12 August 2015

Here is what you always wanted to know about Ionian "speech" vis a vis human music, in a nutshell


It's not that it's rude, exactly, among Ionians, to interrupt another's "speech," or make unnecessary noises while someone is communicating with you. More like a sign of mental illness. Virtually unheard of, so to speak. 
 
Ionians "talk" to one another by using external tympani and cord-like surfaces in their head and neck area, scraped by special appendages to produce elaborate, harmonic sounds that to human ears resemble eerie combined vocal/instrumental music. Whole paragraphs of thought can be encoded in a single "chord." An adult Ionian can "speak" continuously, in what almost sounds like a slow, discordant pavane, with a steady but free rhythm. Poetry, to them, is when speech is music; then it is both; every voicing and timbre, every tempo, every rhythm, every harmony, precisely crafted to create an artistic and emotional effect, while at the same time containing semantic content, indeed, great meaning. To Ionians, this is the highest art. 
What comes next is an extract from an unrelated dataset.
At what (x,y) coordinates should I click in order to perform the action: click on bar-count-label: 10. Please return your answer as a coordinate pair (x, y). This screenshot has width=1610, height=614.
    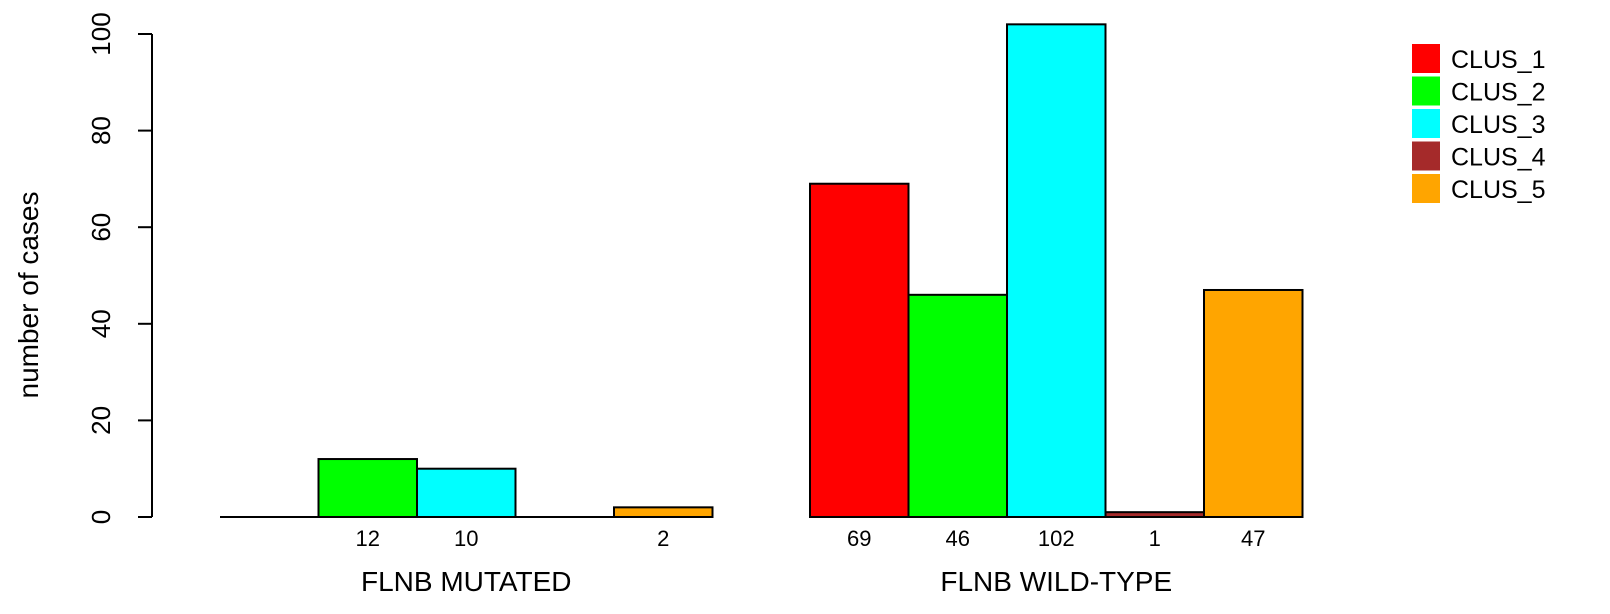
    Looking at the image, I should click on (466, 538).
Encountering human music, Ionians are perplexed. Sometimes it seems lovely, in an otherworldly way. But so tedious. So repetitive. So limited in scope. So meaningless. Almost like a subtrack of crude emoticons to punctuate thought. Just ba-ba ta-ta, over and over again with no coherence or content, and then it usually just comes round to where it started and stops, for no reason. So curious. Interesting, but odd. Now and then, just occasionally, really beautiful, but for the most part just weird. 
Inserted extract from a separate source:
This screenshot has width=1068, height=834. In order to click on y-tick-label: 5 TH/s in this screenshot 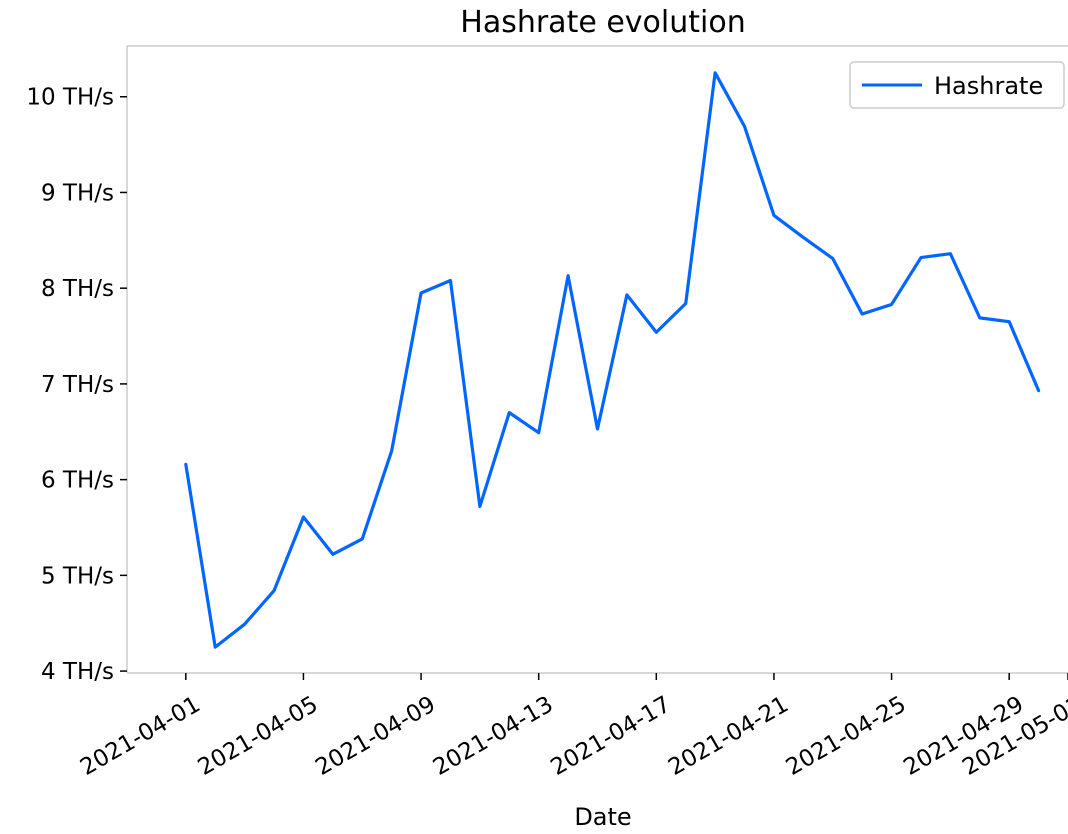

Human speech, to them, on the other hand, sounds like grunts and moans. Awful, brash noises that fail to cohere into any kind of harmonic or rhythmic pattern to indicate meaning. Learning to actually discern meaning in this raucous cacophony is difficult, although not impossible, for an Ionian to learn. Indeed, they can even learn to reproduce a reasonable approximation of it, a feat the inverse of which will almost certainly be beyond human beings, at least in the absence of technological augmentation. 

...
Part of an occasional series of tidbits about the Ionians, a fictitious alien race I have devised to populate a "science fiction universe" I've been thinking about.